++++ Input ++++
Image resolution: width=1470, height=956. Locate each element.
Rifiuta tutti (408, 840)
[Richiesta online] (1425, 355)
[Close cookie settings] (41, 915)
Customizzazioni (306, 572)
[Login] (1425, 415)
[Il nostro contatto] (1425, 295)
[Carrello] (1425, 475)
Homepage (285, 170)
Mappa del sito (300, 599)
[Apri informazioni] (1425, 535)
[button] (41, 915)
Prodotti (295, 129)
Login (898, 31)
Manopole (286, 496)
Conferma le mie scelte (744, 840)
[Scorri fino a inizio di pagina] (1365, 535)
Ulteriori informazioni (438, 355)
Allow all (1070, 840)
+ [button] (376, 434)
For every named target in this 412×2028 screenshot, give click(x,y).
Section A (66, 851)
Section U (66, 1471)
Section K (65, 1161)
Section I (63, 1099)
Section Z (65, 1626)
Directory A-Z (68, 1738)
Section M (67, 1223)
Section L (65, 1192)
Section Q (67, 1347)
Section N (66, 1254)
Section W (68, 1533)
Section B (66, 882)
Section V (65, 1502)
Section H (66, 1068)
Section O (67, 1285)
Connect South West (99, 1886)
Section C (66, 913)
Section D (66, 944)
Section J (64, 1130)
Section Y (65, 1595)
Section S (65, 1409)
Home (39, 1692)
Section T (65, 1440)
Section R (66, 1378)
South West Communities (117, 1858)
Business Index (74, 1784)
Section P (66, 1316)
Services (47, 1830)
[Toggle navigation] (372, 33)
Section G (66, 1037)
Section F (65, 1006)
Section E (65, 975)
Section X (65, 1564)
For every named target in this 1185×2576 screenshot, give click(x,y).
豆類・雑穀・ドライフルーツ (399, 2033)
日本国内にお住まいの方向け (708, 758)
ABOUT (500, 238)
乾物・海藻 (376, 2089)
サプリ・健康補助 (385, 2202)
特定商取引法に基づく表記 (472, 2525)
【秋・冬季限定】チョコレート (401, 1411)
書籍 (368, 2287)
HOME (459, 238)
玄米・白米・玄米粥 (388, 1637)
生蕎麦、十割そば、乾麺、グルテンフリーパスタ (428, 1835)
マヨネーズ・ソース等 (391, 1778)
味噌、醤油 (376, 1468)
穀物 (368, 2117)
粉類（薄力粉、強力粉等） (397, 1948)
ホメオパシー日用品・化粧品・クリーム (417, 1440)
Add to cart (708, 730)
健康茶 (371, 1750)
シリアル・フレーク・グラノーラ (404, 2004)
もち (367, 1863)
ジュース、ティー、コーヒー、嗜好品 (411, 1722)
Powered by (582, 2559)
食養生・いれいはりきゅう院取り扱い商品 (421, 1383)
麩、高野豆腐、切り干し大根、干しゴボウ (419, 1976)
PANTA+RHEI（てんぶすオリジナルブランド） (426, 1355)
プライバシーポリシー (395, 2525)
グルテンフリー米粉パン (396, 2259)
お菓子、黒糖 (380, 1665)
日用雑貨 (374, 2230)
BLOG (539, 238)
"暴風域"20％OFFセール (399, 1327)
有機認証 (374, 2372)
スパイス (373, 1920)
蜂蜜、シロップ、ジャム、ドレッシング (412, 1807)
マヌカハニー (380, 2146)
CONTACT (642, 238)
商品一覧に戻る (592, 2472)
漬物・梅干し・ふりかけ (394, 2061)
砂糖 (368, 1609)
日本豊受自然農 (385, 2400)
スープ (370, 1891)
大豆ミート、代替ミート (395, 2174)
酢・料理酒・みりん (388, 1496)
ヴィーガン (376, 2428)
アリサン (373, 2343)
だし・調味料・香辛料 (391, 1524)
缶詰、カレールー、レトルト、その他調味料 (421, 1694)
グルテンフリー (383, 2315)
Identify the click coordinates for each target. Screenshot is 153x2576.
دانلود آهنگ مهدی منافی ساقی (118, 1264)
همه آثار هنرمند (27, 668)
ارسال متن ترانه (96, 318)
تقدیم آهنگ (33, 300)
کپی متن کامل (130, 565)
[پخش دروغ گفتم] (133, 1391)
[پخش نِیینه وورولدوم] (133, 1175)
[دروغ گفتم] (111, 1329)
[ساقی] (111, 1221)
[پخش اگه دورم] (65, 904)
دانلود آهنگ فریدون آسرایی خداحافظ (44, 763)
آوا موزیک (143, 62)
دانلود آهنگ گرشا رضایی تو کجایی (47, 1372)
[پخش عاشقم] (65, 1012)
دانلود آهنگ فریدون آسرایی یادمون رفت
++++
Work instruction
Repeat the data exactly as it was given above.

Result of the exercise
Image resolution: width=1470, height=956. Locate each element.
Rifiuta tutti (408, 840)
[Richiesta online] (1425, 355)
[Close cookie settings] (41, 915)
Customizzazioni (306, 572)
[Login] (1425, 415)
[Il nostro contatto] (1425, 295)
[Carrello] (1425, 475)
Homepage (285, 170)
Mappa del sito (300, 599)
[Apri informazioni] (1425, 535)
[button] (41, 915)
Prodotti (295, 129)
Login (898, 31)
Manopole (286, 496)
Conferma le mie scelte (744, 840)
[Scorri fino a inizio di pagina] (1365, 535)
Ulteriori informazioni (438, 355)
Allow all (1070, 840)
+ [button] (376, 434)
For every named target in this 412×2028 screenshot, give click(x,y).
Section A (66, 851)
Section U (66, 1471)
Section K (65, 1161)
Section I (63, 1099)
Section Z (65, 1626)
Directory A-Z (68, 1738)
Section M (67, 1223)
Section L (65, 1192)
Section Q (67, 1347)
Section N (66, 1254)
Section W (68, 1533)
Section B (66, 882)
Section V (65, 1502)
Section H (66, 1068)
Section O (67, 1285)
Connect South West (99, 1886)
Section C (66, 913)
Section D (66, 944)
Section J (64, 1130)
Section Y (65, 1595)
Section S (65, 1409)
Home (39, 1692)
Section T (65, 1440)
Section R (66, 1378)
South West Communities (117, 1858)
Business Index (74, 1784)
Section P (66, 1316)
Services (47, 1830)
[Toggle navigation] (372, 33)
Section G (66, 1037)
Section F (65, 1006)
Section E (65, 975)
Section X (65, 1564)
For every named target in this 1185×2576 screenshot, give click(x,y).
豆類・雑穀・ドライフルーツ (399, 2033)
日本国内にお住まいの方向け (708, 758)
ABOUT (500, 238)
乾物・海藻 (376, 2089)
サプリ・健康補助 (385, 2202)
特定商取引法に基づく表記 (472, 2525)
【秋・冬季限定】チョコレート (401, 1411)
書籍 (368, 2287)
HOME (459, 238)
玄米・白米・玄米粥 (388, 1637)
生蕎麦、十割そば、乾麺、グルテンフリーパスタ (428, 1835)
マヨネーズ・ソース等 (391, 1778)
味噌、醤油 (376, 1468)
穀物 (368, 2117)
粉類（薄力粉、強力粉等） (397, 1948)
ホメオパシー日用品・化粧品・クリーム (417, 1440)
Add to cart (708, 730)
健康茶 (371, 1750)
シリアル・フレーク・グラノーラ (404, 2004)
もち (367, 1863)
ジュース、ティー、コーヒー、嗜好品 (411, 1722)
Powered by (582, 2559)
食養生・いれいはりきゅう院取り扱い商品 (421, 1383)
麩、高野豆腐、切り干し大根、干しゴボウ (419, 1976)
PANTA+RHEI（てんぶすオリジナルブランド） (426, 1355)
プライバシーポリシー (395, 2525)
グルテンフリー米粉パン (396, 2259)
お菓子、黒糖 (380, 1665)
日用雑貨 (374, 2230)
BLOG (539, 238)
"暴風域"20％OFFセール (399, 1327)
有機認証 (374, 2372)
スパイス (373, 1920)
蜂蜜、シロップ、ジャム、ドレッシング (412, 1807)
マヌカハニー (380, 2146)
CONTACT (642, 238)
商品一覧に戻る (592, 2472)
漬物・梅干し・ふりかけ (394, 2061)
砂糖 (368, 1609)
日本豊受自然農 (385, 2400)
スープ (370, 1891)
大豆ミート、代替ミート (395, 2174)
酢・料理酒・みりん (388, 1496)
ヴィーガン (376, 2428)
アリサン (373, 2343)
だし・調味料・香辛料 (391, 1524)
缶詰、カレールー、レトルト、その他調味料 (421, 1694)
グルテンフリー (383, 2315)
Identify the click coordinates for each target. Screenshot is 153x2576.
دانلود آهنگ مهدی منافی ساقی (118, 1264)
همه آثار هنرمند (27, 668)
ارسال متن ترانه (96, 318)
تقدیم آهنگ (33, 300)
کپی متن کامل (130, 565)
[پخش دروغ گفتم] (133, 1391)
[پخش نِیینه وورولدوم] (133, 1175)
[دروغ گفتم] (111, 1329)
[ساقی] (111, 1221)
[پخش اگه دورم] (65, 904)
دانلود آهنگ فریدون آسرایی خداحافظ (44, 763)
آوا موزیک (143, 62)
دانلود آهنگ گرشا رضایی تو کجایی (47, 1372)
[پخش عاشقم] (65, 1012)
دانلود آهنگ فریدون آسرایی یادمون رفت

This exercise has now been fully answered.